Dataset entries
*** Begin section ***
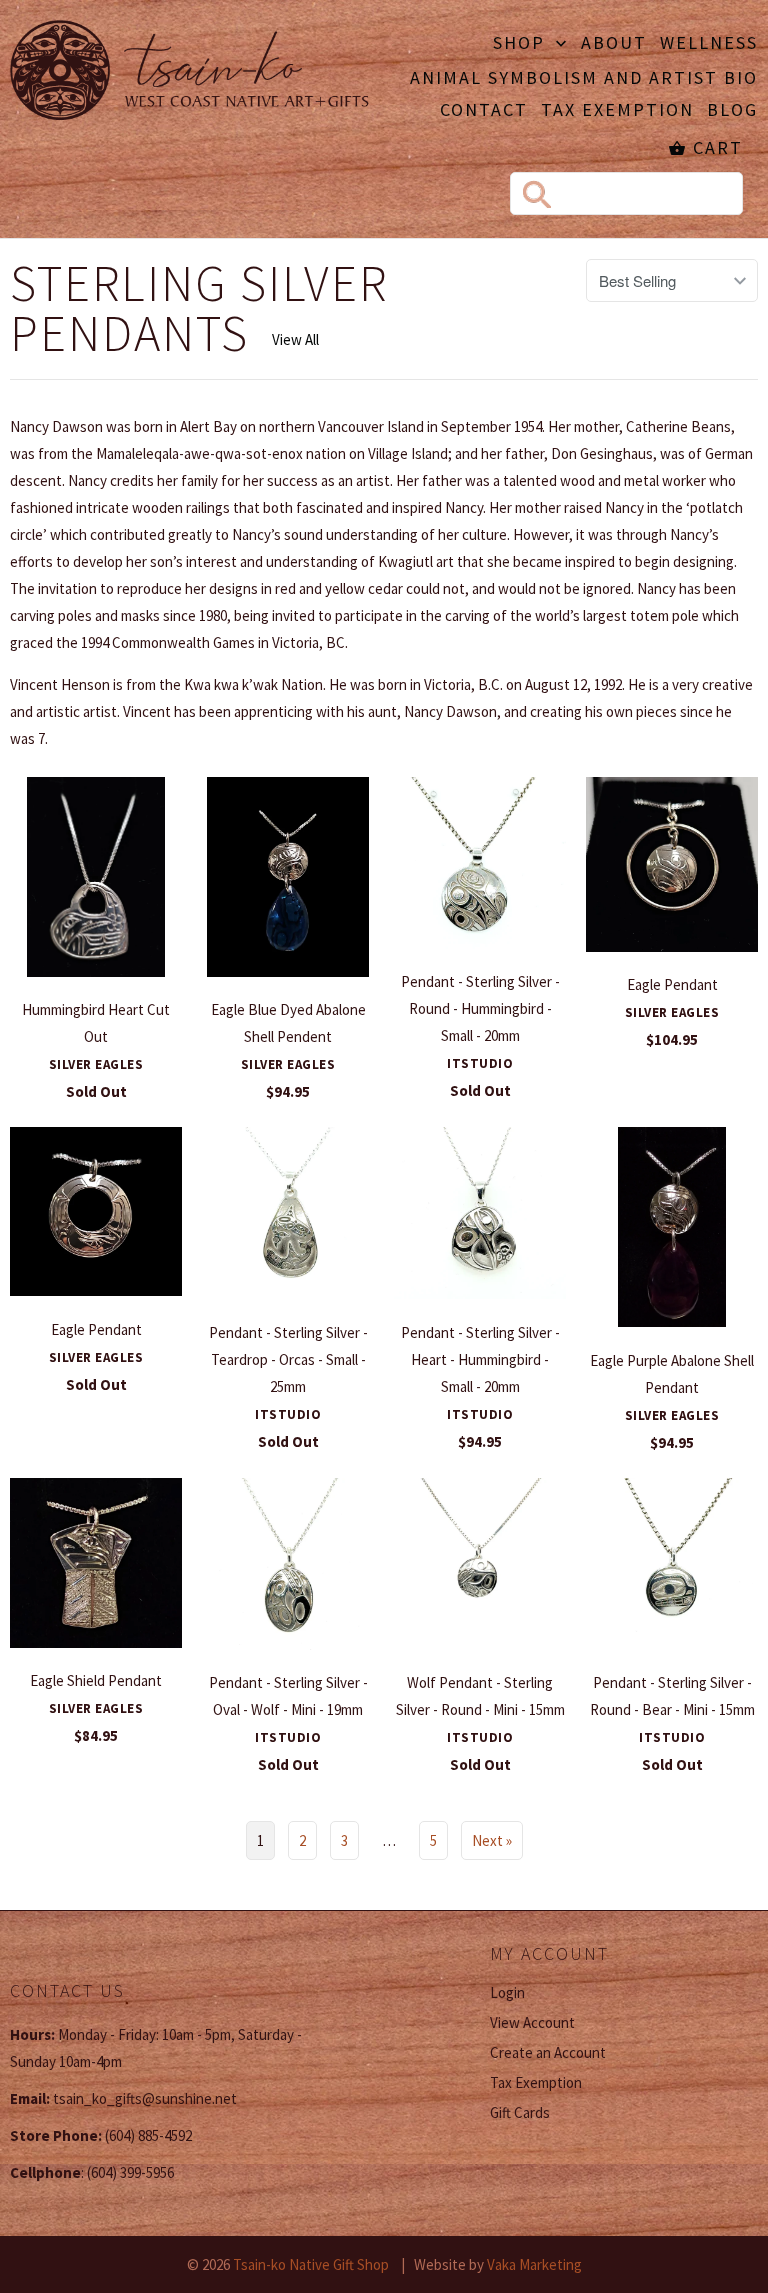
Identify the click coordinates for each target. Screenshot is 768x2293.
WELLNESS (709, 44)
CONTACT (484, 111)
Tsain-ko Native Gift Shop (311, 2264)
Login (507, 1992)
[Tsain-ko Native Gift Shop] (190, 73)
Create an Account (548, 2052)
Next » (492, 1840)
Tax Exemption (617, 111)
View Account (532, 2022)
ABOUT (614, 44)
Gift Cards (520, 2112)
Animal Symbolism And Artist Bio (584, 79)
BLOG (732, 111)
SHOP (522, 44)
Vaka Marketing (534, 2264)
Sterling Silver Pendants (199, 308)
*** End section ***
→ **Description of the task**
Pictures in the records above are to be left out of an otherwise exact copy.

→ **Solution to the problem**
Identify the click coordinates for each target. Screenshot is 768x2293.
WELLNESS (709, 44)
CONTACT (484, 111)
Tsain-ko Native Gift Shop (311, 2264)
Login (507, 1992)
[Tsain-ko Native Gift Shop] (190, 73)
Create an Account (548, 2052)
Next » (492, 1840)
Tax Exemption (617, 111)
View Account (532, 2022)
ABOUT (614, 44)
Gift Cards (520, 2112)
Animal Symbolism And Artist Bio (584, 79)
BLOG (732, 111)
SHOP (522, 44)
Vaka Marketing (534, 2264)
Sterling Silver Pendants (199, 308)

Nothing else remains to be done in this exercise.